§ **Estratto della pagina**:
───

Amphora Revolution al Vinitaly. Helmut Köcher e la sua rivoluzione…in anfora

di Giuseppe De Biasi*
VERONA – Helmut Köcher, alias The WineHunter, è un personaggio iconico del mondo del vino italiano. L’ideatore del Merano Wine Festival e delle sue mille declinazioni, è anche un profondo estimatore e conoscitore dei vini georgiani e della tecnica dell’affinamento in anfora. Da oltre un decennio rappresenta una delle persone più attive nella diffusione della conoscenza e delle potenzialità di questo antichissimo strumento vinario.
Già lo scorso anno aveva iniziato la collaborazione con Vinitaly per il progetto Amphora Revolution e, dopo le masterclass al Merano Wine Festival, in quest’edizione 2025 della fiera veronese ha presentato una ampia selezione di produttori, sparsi lungo tutta la penisola, che utilizzano anfore e giare nella produzione dei propri vini.

───

§ **Completa quanto segue**:
**a.** Trascrivi dall'estratto della pagina il brano che parte dalle parole «Già lo scorso» e si ferma dopo «dei propri vini.».
**b.** Spiega in poche frasi, in base all'estratto della pagina, che cosa hanno in comune i produttori che Helmut Köcher ha presentato al Vinitaly 2025.

§ **Estratto dell'elenco**:

───

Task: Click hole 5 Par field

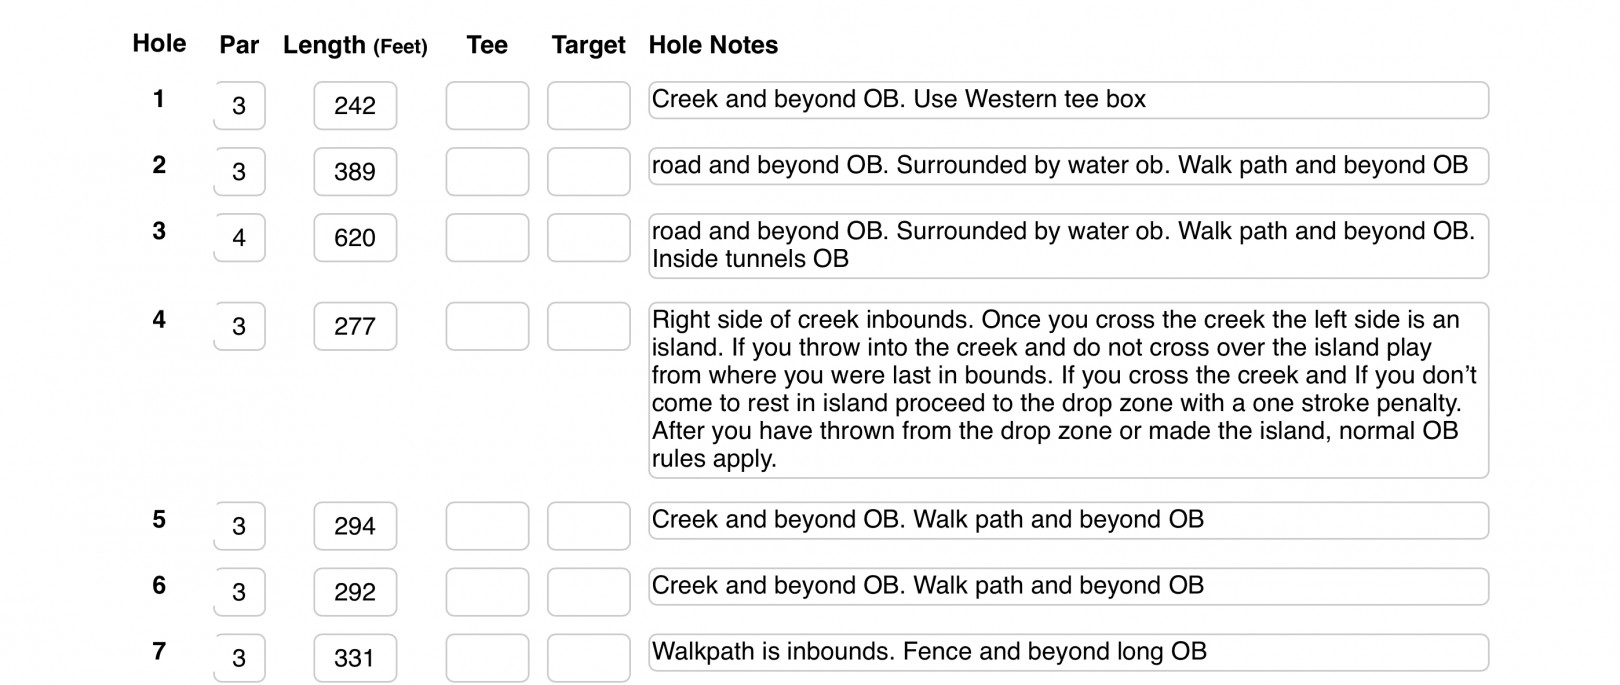Action: click(239, 526)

───

§ **Risposte agli esercizi**:
**a.**
Già lo scorso anno aveva iniziato la collaborazione con Vinitaly per il progetto Amphora Revolution e, dopo le masterclass al Merano Wine Festival, in quest’edizione 2025 della fiera veronese ha presentato una ampia selezione di produttori, sparsi lungo tutta la penisola, che utilizzano anfore e giare nella produzione dei propri vini.

**b.** Sono produttori sparsi lungo tutta la penisola che usano anfore e giare per fare i propri vini. Köcher li ha presentati per il progetto Amphora Revolution.